RECORDS TO USE below:
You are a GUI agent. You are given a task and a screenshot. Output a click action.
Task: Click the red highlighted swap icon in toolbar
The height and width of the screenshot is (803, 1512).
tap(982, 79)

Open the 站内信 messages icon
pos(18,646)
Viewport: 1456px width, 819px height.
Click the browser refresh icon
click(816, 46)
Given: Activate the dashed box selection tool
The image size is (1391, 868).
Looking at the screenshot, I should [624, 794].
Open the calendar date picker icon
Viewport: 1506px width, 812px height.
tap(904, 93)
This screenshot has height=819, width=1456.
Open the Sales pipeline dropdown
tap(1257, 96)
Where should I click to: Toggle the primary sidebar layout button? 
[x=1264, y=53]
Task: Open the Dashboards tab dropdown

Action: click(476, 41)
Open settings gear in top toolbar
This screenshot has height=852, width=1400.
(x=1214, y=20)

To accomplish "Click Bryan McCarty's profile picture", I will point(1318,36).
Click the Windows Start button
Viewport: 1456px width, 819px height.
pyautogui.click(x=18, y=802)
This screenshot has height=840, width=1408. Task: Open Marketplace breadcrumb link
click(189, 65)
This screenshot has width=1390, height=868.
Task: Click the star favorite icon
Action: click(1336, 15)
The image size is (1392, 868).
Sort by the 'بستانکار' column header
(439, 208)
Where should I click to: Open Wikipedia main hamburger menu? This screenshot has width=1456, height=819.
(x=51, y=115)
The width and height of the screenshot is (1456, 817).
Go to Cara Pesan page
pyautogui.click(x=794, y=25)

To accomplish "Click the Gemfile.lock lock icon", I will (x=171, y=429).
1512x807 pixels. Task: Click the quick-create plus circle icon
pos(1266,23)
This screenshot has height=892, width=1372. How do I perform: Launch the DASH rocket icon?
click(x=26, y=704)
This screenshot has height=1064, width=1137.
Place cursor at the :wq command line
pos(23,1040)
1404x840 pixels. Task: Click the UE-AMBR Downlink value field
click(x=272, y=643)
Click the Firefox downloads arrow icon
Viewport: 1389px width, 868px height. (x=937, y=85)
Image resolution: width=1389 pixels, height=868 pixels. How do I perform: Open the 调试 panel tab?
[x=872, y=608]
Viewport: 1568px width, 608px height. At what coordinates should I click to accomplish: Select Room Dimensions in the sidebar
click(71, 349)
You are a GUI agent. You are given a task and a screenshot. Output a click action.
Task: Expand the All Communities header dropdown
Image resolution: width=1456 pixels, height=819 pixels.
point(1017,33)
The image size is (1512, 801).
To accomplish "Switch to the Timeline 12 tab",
End of RECORDS TO USE.
AIM OF THE TASK
In full and exactly as written, reproduce the records above.

EXPECTED ANSWER
You are a GUI agent. You are given a task and a screenshot. Output a click action.
Task: Click the red highlighted swap icon in toolbar
The height and width of the screenshot is (803, 1512).
tap(982, 79)

Open the 站内信 messages icon
pos(18,646)
Viewport: 1456px width, 819px height.
Click the browser refresh icon
click(816, 46)
Given: Activate the dashed box selection tool
The image size is (1391, 868).
Looking at the screenshot, I should [624, 794].
Open the calendar date picker icon
Viewport: 1506px width, 812px height.
tap(904, 93)
This screenshot has height=819, width=1456.
Open the Sales pipeline dropdown
tap(1257, 96)
Where should I click to: Toggle the primary sidebar layout button? 
[x=1264, y=53]
Task: Open the Dashboards tab dropdown

Action: click(476, 41)
Open settings gear in top toolbar
This screenshot has height=852, width=1400.
(x=1214, y=20)

To accomplish "Click Bryan McCarty's profile picture", I will point(1318,36).
Click the Windows Start button
Viewport: 1456px width, 819px height.
pyautogui.click(x=18, y=802)
This screenshot has height=840, width=1408. Task: Open Marketplace breadcrumb link
click(189, 65)
This screenshot has width=1390, height=868.
Task: Click the star favorite icon
Action: click(1336, 15)
The image size is (1392, 868).
Sort by the 'بستانکار' column header
(439, 208)
Where should I click to: Open Wikipedia main hamburger menu? This screenshot has width=1456, height=819.
(x=51, y=115)
The width and height of the screenshot is (1456, 817).
Go to Cara Pesan page
pyautogui.click(x=794, y=25)

To accomplish "Click the Gemfile.lock lock icon", I will (x=171, y=429).
1512x807 pixels. Task: Click the quick-create plus circle icon
pos(1266,23)
This screenshot has height=892, width=1372. How do I perform: Launch the DASH rocket icon?
click(x=26, y=704)
This screenshot has height=1064, width=1137.
Place cursor at the :wq command line
pos(23,1040)
1404x840 pixels. Task: Click the UE-AMBR Downlink value field
click(x=272, y=643)
Click the Firefox downloads arrow icon
Viewport: 1389px width, 868px height. (x=937, y=85)
Image resolution: width=1389 pixels, height=868 pixels. How do I perform: Open the 调试 panel tab?
[x=872, y=608]
Viewport: 1568px width, 608px height. At what coordinates should I click to accomplish: Select Room Dimensions in the sidebar
click(71, 349)
You are a GUI agent. You are given a task and a screenshot. Output a click action.
Task: Expand the All Communities header dropdown
Image resolution: width=1456 pixels, height=819 pixels.
point(1017,33)
The image size is (1512, 801).
To accomplish "Switch to the Timeline 12 tab",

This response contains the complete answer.